### Exercise prompt
Which lines of the data contain the string "computer"? Copy every one of them.

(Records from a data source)
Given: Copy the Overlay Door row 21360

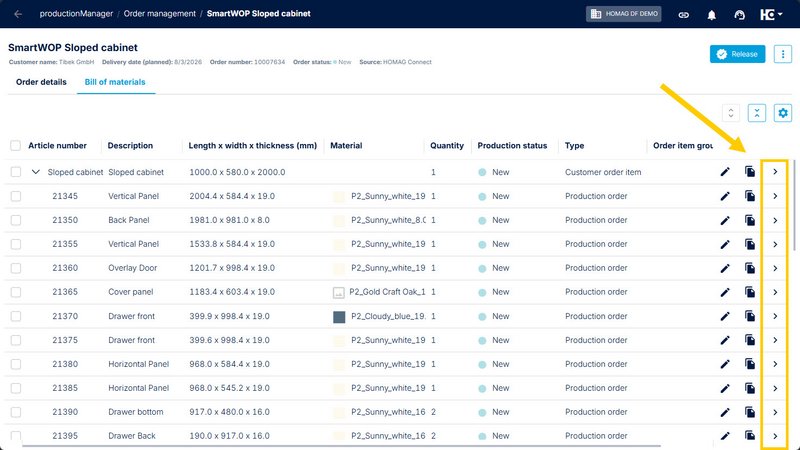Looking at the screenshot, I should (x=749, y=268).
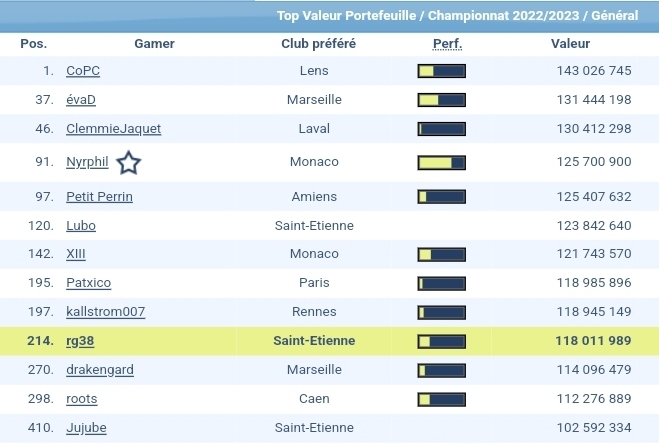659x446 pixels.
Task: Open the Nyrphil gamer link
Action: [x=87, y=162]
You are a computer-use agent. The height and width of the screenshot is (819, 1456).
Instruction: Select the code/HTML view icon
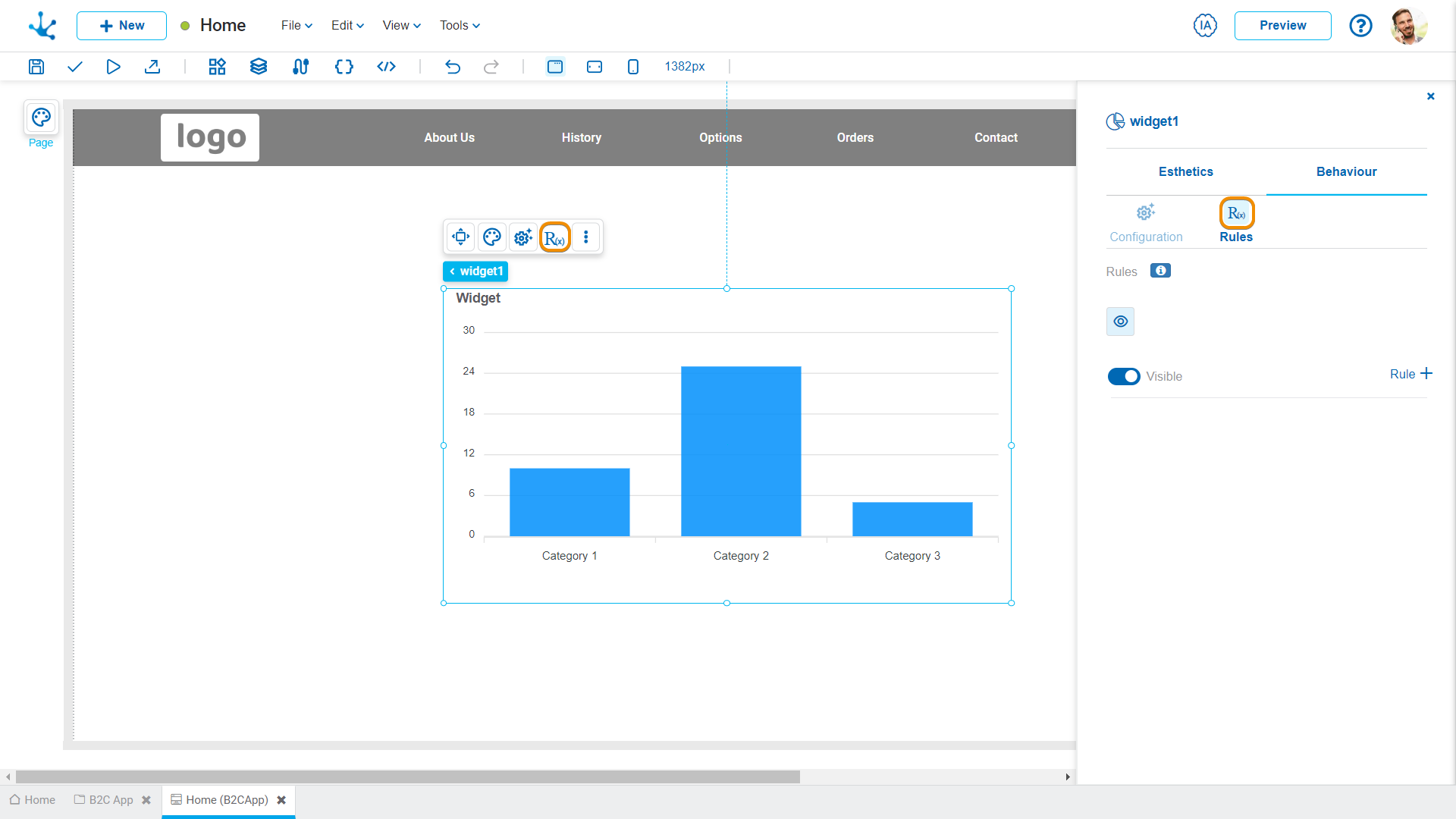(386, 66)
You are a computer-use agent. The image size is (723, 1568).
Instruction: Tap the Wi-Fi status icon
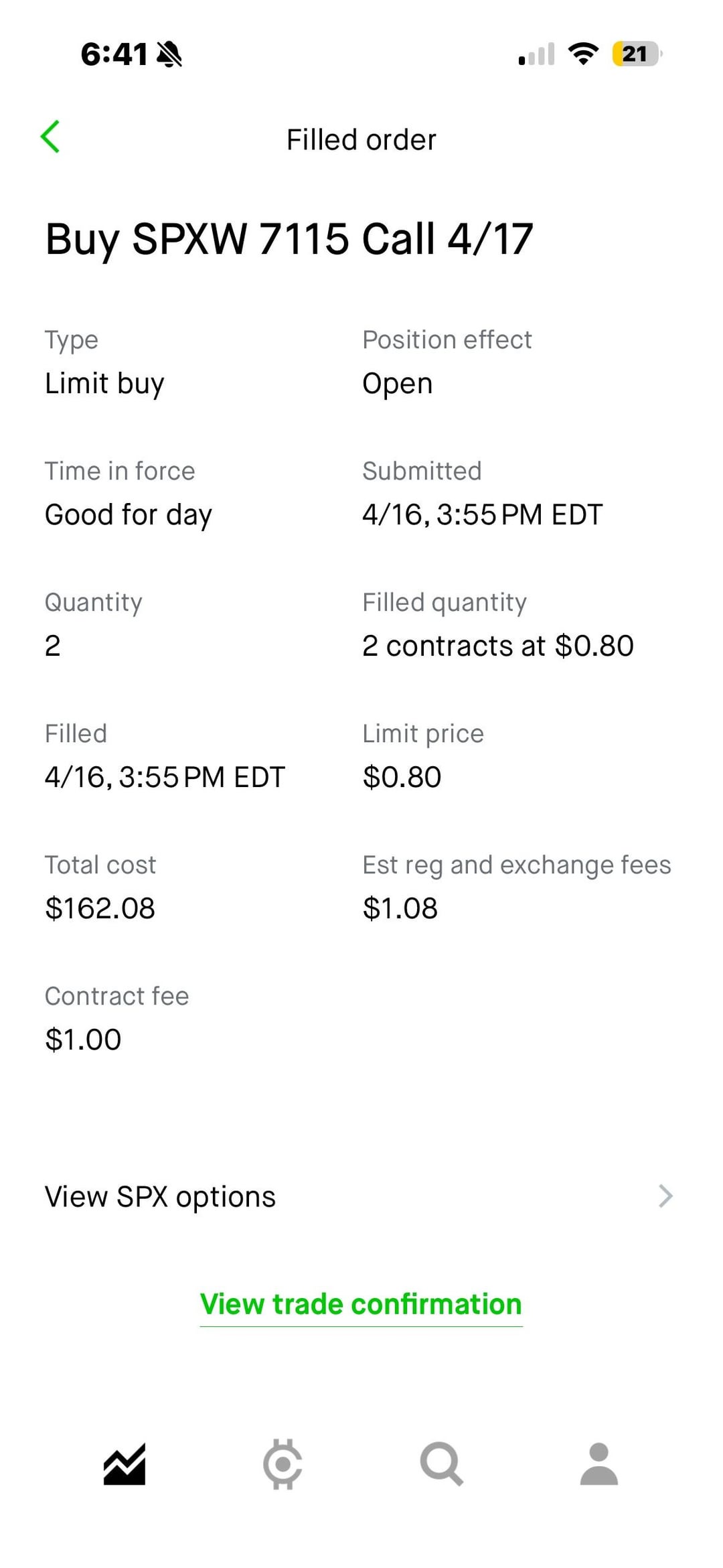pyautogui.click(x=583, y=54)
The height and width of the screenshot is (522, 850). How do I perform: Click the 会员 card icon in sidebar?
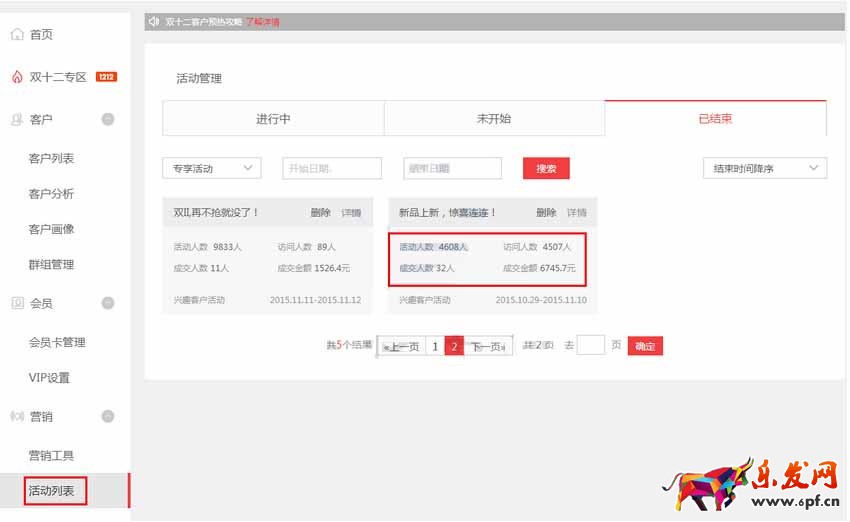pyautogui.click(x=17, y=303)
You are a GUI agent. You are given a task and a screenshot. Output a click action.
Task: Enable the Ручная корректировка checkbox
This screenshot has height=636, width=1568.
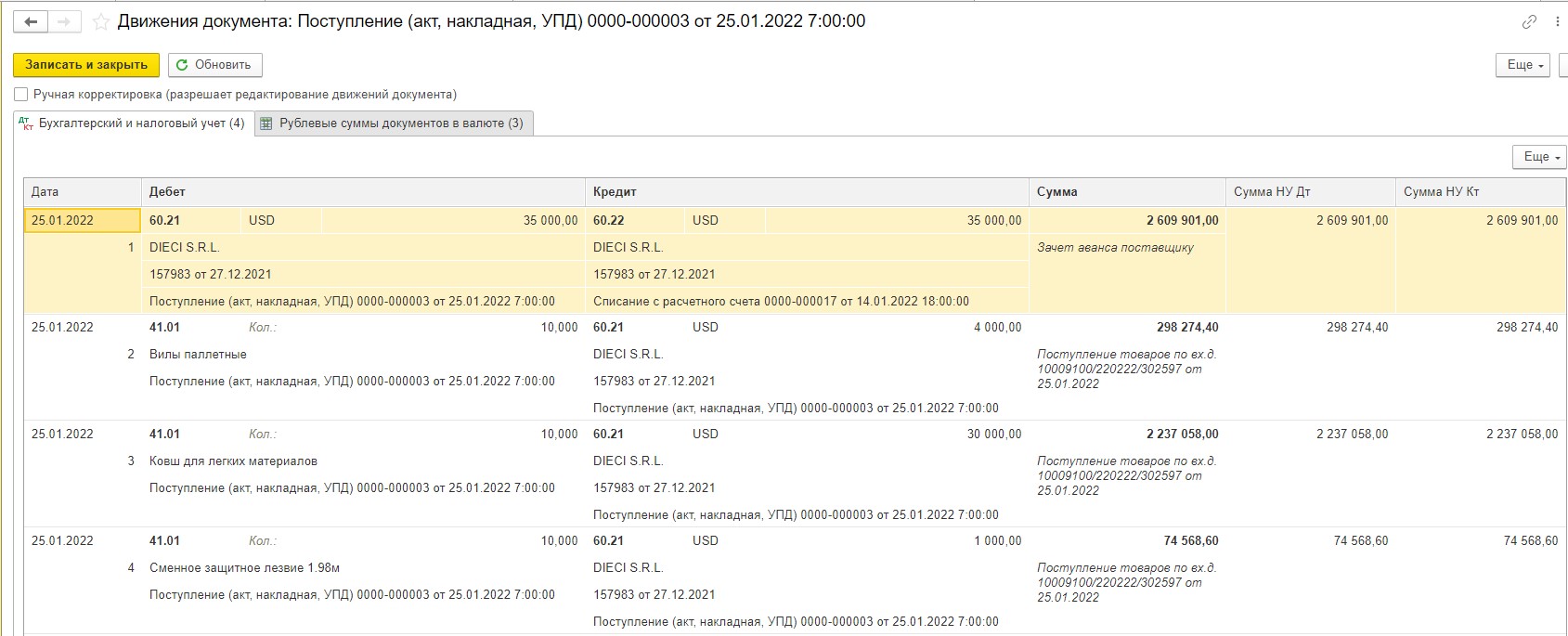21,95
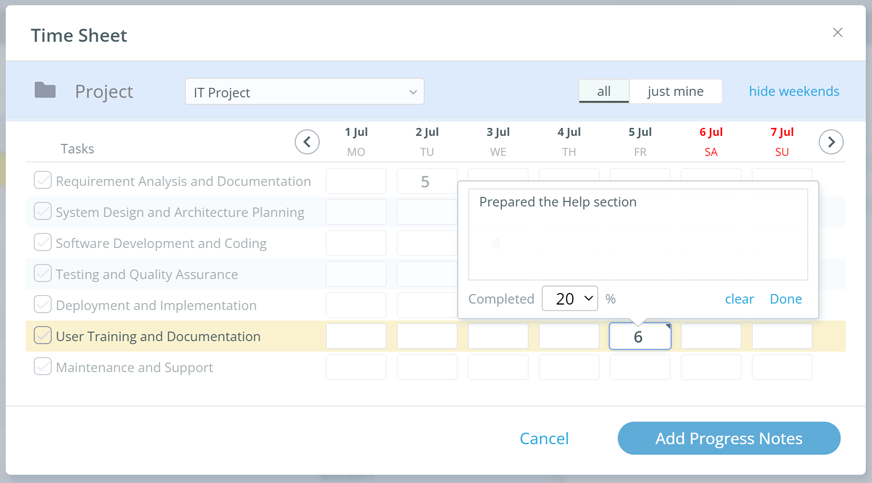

### Final answer
You are a computer-use agent. The height and width of the screenshot is (819, 1456).
You are a computer-use agent. The image size is (723, 1568).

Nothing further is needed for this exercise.